Preemptive Co. owns 80% of Strike Co. common voting shares (both are ‘public companies’). On 1/1/A, S issues $100,000 of 10-year 4% bonds, issued to yield 3%; the bond date is 1/1/A (thus coupon payments occur each 12/31). P purchases 80 of the bonds on 12/31/E to provide S with some sympathetic relief; the other bondholders, a particularly surly lot, refuse to sell.
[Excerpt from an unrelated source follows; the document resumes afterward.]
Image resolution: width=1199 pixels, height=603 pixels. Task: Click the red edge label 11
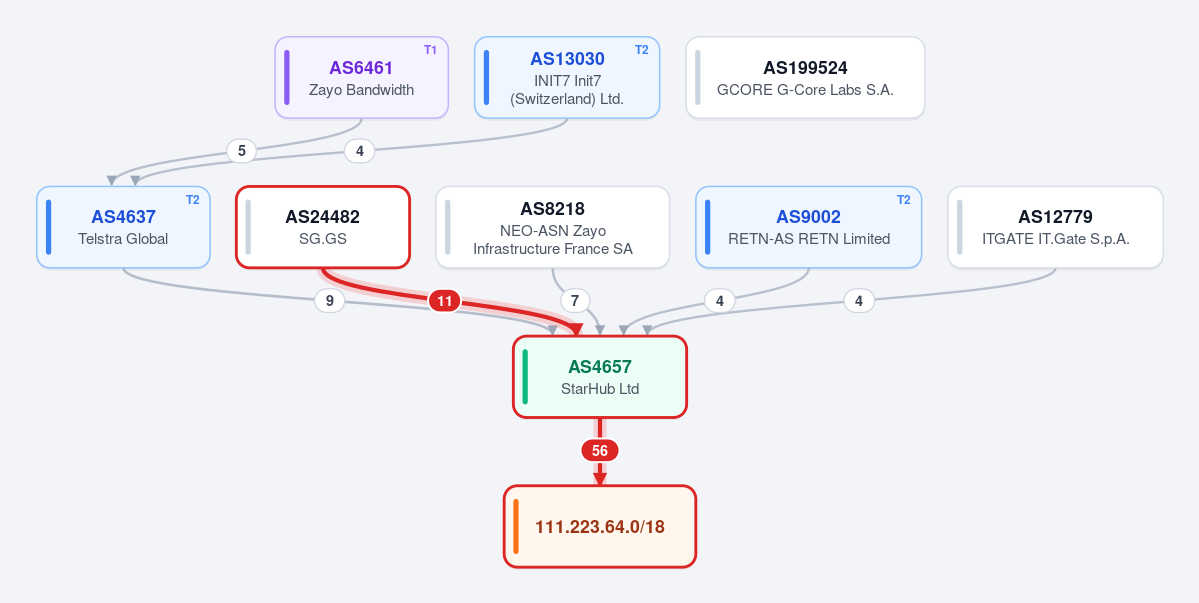pos(444,301)
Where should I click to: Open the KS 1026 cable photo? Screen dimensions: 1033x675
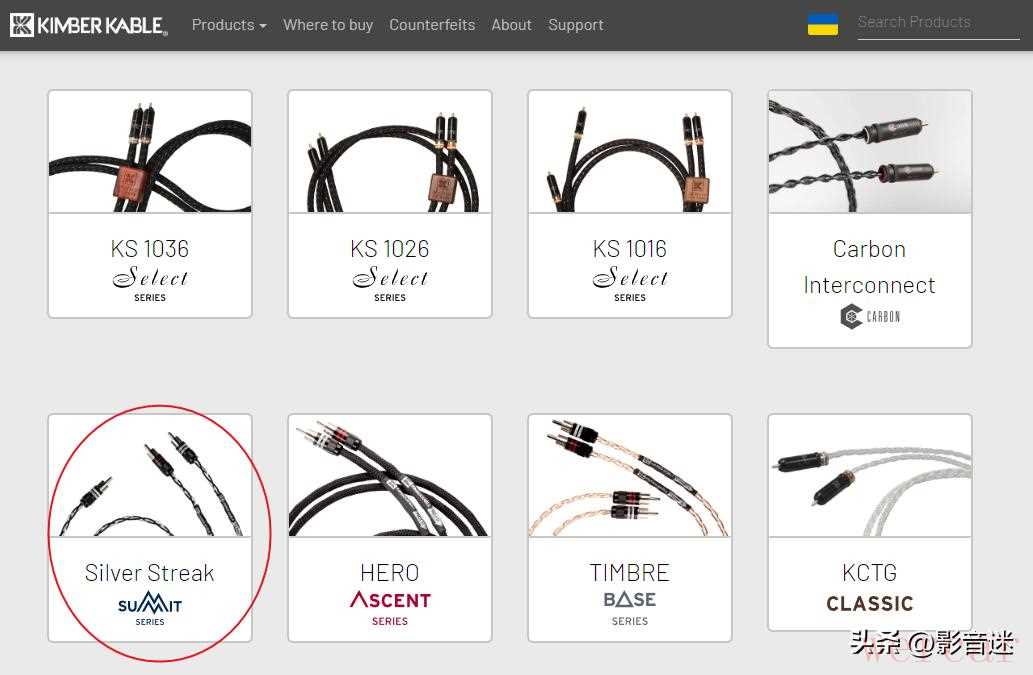pyautogui.click(x=390, y=152)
Assume that the market interest rate has skyrocketed due to Fed intervention, permitting P to buy the 80 bonds at the bargain price of $67,223.33. For credit, you must provide the following:

Amortization table for the interfirm bonds from the point of view of S Co. from 12/31/E to maturity

amortization table for the interfirm bonds from the point of view of P Co. from 12/31/E to maturity (I know I need to figure out the market rate to do this, but I am struggling to remember how to calculate it, I don't have a financial calculator, so I am using online tools.)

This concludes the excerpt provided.